Great Britain, the United States,
& the Security of the Middle East
The Formation of the Baghdad Pact
By Magnus Persson
Almqvist & Wiksell
$57.50 Paper Original
OUT OF PRINT
Anglo-American post-Second World War relations in the Middle East includes cases of close cooperation and conflict. An example of the former was the Pentagon Talks in 1947 when an American statement pointed out the general objective of maintaining the security of the Middle East by retaining the British political, economic, and strategic position in areas supported by the United States. An example of conflict was the 1956 Suez Crisis when the United States extracted itself completely from British Policy.
The formation of the Baghdad Pact resulted primarily from postwar British and American fears of Soviet expansion into the Middle East. In Anglo-American conception, the Middle East was a crucial area because of its extensive oil deposits and its strategic geographic location with communication links for the navy and aviation lines.
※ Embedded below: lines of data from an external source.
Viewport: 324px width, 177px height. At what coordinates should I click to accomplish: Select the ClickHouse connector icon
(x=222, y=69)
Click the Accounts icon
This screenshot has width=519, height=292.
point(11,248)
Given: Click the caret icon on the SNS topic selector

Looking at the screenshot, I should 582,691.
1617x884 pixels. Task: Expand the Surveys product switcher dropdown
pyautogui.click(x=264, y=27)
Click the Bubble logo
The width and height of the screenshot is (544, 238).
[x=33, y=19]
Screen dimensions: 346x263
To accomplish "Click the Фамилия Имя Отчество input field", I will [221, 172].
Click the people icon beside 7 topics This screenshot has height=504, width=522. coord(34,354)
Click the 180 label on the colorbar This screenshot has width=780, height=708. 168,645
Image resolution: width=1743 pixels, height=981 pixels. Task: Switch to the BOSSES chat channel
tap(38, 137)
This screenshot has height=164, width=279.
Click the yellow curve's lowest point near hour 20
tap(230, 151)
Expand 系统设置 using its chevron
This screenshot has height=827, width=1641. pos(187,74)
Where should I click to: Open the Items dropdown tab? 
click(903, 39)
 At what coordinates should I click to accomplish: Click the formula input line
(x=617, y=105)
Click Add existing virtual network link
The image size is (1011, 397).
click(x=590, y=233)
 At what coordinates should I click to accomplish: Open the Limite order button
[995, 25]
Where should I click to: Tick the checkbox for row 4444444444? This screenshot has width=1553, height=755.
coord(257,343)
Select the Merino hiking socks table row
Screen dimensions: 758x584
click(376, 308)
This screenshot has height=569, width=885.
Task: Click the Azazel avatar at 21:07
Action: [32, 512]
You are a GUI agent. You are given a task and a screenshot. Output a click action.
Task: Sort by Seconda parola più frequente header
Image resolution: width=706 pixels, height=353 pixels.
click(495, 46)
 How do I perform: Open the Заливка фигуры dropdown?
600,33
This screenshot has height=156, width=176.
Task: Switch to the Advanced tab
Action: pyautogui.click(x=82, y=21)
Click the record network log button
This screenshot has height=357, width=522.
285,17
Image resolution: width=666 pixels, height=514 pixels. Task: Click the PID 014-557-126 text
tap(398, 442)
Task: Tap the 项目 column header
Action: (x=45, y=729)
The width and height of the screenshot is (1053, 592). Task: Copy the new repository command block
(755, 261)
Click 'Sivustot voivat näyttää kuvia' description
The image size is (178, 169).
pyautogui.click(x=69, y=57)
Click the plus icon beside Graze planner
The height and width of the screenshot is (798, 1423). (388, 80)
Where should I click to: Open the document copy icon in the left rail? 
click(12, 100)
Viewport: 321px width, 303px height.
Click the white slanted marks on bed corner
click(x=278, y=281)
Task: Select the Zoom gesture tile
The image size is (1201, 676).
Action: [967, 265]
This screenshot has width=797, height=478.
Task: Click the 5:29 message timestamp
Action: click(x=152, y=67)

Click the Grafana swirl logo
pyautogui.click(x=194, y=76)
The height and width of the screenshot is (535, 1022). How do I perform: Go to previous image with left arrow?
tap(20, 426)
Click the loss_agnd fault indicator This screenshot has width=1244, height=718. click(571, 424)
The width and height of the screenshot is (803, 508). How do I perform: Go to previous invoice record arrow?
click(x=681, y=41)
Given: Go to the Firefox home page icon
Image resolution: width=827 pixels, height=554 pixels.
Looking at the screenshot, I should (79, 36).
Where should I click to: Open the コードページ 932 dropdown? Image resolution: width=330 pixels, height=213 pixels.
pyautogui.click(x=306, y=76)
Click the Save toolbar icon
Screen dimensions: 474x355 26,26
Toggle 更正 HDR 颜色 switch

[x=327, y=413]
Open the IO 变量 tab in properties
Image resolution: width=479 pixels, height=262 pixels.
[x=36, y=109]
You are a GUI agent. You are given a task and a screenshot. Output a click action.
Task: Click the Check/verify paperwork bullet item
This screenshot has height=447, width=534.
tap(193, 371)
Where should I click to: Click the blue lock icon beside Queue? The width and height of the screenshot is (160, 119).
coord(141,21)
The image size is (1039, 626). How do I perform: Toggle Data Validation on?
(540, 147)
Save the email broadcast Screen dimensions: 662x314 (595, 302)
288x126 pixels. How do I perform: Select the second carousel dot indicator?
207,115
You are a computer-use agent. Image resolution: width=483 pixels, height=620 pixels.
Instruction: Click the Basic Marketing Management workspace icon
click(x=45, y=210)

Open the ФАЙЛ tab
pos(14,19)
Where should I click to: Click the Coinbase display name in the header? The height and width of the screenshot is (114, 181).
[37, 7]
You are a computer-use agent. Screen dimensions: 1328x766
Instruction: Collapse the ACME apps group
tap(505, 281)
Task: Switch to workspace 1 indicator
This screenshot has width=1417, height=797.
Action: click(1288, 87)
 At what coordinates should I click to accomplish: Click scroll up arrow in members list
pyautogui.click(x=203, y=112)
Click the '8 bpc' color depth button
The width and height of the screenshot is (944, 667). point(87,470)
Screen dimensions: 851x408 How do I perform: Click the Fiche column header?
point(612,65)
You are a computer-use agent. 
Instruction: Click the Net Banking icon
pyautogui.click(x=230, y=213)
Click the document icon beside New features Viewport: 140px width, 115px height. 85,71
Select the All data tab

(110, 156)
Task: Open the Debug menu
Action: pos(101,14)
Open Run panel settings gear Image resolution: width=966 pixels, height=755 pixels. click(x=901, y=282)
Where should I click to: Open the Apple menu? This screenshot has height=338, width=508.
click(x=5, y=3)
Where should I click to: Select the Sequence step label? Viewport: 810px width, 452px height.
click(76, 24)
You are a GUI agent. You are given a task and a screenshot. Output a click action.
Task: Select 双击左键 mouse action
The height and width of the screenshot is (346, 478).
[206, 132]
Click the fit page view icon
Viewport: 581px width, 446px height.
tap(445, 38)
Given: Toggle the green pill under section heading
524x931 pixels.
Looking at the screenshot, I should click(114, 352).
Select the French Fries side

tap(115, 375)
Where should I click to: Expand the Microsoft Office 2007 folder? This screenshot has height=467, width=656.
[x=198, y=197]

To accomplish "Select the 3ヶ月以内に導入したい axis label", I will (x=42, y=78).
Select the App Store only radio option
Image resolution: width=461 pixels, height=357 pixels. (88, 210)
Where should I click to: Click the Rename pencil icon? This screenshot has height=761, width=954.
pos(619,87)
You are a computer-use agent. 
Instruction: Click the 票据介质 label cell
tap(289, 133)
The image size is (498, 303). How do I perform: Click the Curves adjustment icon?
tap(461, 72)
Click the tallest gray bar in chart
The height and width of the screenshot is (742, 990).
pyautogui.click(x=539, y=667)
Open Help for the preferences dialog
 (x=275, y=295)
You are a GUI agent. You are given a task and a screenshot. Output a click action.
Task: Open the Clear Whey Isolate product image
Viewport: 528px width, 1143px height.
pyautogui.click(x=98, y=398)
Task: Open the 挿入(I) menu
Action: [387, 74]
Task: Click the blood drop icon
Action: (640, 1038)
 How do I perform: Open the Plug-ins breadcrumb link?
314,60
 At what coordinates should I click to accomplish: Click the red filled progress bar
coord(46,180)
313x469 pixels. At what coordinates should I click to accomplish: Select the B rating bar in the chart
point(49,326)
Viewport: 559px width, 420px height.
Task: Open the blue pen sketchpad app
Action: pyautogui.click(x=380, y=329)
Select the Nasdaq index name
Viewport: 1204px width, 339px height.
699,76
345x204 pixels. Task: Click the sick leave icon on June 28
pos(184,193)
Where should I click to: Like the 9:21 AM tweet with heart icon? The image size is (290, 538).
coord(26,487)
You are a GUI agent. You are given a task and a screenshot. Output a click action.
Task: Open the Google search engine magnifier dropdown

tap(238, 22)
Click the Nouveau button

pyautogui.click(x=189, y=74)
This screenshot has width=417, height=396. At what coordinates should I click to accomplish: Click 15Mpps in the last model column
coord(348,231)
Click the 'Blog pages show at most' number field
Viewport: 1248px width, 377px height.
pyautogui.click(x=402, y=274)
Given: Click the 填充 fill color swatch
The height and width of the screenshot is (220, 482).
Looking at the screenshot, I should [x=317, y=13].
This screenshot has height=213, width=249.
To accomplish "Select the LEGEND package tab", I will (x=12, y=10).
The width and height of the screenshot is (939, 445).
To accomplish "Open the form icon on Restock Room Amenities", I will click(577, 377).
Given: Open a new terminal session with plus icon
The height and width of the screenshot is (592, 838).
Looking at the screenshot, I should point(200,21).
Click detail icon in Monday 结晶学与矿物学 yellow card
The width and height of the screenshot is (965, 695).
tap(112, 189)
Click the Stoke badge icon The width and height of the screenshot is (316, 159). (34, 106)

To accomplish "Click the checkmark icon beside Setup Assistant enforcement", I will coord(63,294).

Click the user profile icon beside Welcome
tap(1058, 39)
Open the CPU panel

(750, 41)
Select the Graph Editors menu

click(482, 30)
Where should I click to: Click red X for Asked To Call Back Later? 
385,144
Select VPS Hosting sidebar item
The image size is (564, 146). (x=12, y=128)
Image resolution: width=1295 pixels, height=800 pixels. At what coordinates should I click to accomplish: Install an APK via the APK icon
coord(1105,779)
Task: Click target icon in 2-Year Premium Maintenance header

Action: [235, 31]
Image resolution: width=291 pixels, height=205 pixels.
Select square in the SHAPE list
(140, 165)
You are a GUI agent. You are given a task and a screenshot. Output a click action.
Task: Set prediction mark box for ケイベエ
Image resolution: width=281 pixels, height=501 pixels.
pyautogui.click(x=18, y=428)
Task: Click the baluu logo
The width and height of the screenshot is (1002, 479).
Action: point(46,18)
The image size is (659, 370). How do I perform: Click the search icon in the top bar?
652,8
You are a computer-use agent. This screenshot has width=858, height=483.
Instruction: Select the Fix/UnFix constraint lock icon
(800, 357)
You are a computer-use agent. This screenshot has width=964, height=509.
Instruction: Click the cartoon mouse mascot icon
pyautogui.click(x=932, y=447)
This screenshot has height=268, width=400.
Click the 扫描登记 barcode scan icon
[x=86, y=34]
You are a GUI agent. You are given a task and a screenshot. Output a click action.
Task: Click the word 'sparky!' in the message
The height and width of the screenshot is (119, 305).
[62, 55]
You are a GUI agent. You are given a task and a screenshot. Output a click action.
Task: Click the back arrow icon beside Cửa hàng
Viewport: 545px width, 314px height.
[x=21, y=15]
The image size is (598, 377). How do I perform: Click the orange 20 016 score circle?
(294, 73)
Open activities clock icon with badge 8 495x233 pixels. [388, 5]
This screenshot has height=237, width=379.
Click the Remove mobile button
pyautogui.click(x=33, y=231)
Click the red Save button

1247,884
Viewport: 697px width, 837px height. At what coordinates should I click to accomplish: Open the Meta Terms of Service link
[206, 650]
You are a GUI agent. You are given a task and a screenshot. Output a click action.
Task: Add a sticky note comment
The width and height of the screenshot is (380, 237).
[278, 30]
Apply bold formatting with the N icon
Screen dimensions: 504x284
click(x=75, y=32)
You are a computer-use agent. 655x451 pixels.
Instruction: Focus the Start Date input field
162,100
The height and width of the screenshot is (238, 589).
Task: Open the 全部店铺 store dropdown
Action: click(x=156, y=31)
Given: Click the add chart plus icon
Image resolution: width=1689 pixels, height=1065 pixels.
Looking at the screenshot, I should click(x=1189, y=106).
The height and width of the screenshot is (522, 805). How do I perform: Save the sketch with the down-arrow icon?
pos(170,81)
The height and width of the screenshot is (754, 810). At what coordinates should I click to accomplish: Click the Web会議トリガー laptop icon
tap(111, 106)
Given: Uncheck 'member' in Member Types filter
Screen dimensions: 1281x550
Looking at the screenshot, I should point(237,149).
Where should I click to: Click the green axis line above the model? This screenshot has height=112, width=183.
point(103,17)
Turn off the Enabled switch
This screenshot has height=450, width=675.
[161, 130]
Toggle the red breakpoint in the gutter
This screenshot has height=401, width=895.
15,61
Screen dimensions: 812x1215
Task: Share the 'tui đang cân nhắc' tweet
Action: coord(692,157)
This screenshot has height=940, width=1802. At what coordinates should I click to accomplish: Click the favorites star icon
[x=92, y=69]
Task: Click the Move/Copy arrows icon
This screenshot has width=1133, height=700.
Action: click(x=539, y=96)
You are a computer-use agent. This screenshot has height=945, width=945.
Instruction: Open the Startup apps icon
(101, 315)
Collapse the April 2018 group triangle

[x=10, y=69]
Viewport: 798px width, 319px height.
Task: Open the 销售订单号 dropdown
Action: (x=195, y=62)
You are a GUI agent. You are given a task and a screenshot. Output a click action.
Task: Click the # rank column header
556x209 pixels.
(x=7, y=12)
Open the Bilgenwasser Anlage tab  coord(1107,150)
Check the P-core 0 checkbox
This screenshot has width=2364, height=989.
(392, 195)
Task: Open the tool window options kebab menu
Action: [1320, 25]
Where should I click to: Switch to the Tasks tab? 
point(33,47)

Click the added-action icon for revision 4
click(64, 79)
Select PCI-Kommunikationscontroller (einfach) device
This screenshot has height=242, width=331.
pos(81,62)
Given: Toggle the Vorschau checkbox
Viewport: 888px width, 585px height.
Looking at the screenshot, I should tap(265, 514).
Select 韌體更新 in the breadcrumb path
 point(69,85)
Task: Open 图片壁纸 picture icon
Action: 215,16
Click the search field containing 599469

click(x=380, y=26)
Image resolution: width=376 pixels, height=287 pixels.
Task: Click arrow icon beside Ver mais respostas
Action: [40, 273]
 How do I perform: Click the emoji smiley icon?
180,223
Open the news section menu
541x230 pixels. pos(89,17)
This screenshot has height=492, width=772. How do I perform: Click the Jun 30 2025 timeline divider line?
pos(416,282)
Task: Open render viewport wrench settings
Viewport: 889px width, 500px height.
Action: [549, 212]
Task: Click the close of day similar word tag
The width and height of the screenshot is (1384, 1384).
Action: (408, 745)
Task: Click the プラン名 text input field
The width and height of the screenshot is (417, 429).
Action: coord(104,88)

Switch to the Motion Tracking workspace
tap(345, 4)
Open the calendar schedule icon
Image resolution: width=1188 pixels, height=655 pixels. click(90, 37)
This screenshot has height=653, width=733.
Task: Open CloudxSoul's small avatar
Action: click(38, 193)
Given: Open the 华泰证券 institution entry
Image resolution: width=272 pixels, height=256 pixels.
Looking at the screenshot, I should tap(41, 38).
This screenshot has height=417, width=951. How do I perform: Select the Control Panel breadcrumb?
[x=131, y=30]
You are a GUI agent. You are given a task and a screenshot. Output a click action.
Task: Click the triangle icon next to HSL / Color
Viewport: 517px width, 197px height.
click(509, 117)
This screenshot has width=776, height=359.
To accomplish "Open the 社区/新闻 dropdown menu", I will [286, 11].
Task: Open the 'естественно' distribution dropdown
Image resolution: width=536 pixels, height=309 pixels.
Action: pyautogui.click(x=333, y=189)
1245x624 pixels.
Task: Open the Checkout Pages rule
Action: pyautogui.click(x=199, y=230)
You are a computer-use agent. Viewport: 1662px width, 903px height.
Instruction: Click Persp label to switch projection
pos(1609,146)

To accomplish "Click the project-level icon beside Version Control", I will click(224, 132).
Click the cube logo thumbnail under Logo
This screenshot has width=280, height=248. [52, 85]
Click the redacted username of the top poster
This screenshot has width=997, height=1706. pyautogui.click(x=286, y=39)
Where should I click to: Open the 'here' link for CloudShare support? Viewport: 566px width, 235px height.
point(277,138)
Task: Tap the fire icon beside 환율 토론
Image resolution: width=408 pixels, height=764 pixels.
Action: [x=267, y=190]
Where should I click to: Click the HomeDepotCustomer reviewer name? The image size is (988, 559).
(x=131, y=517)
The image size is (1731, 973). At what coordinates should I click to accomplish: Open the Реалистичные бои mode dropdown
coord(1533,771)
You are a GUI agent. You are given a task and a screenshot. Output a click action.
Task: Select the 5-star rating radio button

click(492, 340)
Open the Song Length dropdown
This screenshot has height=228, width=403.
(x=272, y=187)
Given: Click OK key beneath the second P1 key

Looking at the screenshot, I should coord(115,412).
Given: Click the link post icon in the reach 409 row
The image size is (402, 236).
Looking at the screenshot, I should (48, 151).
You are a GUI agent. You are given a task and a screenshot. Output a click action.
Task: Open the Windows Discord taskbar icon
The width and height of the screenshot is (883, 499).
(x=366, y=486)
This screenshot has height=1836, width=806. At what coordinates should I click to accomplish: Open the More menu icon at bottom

Further, several military bases made the area important as a staging post for military attacks against the Soviet Union.
This study addresses Anglo-American relations in connection to the formulation phase of the Baghdad Pact from 1953 to 1955. The Pact became a multilateral regional security organisation that eventually included as members Turkey, Iraq, Iran, Pakistan, Britain, and, although not formally as a member, but closely attached to it, the United States.
The formation of the Baghdad Pact included both cases of Anglo-American disagreement and dispute, for instance concerning their respective positions in Iraq and because of conflicting policy objectives toward the Middle East. Despite the cases of rivalry, the interests in containment of the Soviet Union made collaboration the typical characteristic of the Anglo-American relationship.
Magnus Persson is a historian at Lund University, Sweden. He is specialized in contemporary international history.